- Cieszy fakt, że byliśmy zespołem lepszym w tym meczu. W drugiej połowie kontrolowaliśmy przebieg gry, stworzyliśmy więcej sytuacji podbramkowych. Niestety to my straciliśmy bramkę, a za ładną grę nie ma punktów - mówi 23-letni pomocnik.
Wychowanek Maczków Poznań nie zgodził się z tezą, że Arce nie udało się trafić do bramki Wisły przez grę jednym wysuniętym napastnikiem: - Było komu wykorzystywać sytuacje. Ja też miałem bardzo dobrą okazję. Miro Bożok był przed świetną szansą. Zabrakło nam zimnej krwi pod bramką Wisły i pretensje możemy mieć tylko do siebie. Musimy popracować nad skutecznością.

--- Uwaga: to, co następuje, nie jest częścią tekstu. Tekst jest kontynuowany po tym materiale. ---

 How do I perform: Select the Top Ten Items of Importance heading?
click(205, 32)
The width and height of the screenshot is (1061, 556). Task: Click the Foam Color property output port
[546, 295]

Pomocnik Arki nie był zaskoczony wielkimi zmianami, których dokonał tymczasowym trener Wisły, Tomasz Kulawik: - Spodziewaliśmy się rewolucji, ale trudno było wytypować skład, bo Wisła ma szeroką kadrę. Byliśmy przygotowani na każdą ewentualność. Taktycznie rozegraliśmy dobry mecz.
Po wyjazdowym spotkaniu z wicemistrzami Polski, w 2. kolejce Arka jedzie do Poznania na mecz z mistrzem kraju, Lechem. - Są nadzieje, są rokowania, że będzie lepiej. Jedziemy do Poznania po punkty. Pokazaliśmy na inaugurację, że nie będziemy kandydatem do spadku. Potrafiliśmy grać w piłkę z taką drużyną, jak Wisła Kraków - zapewnia Burkhardt.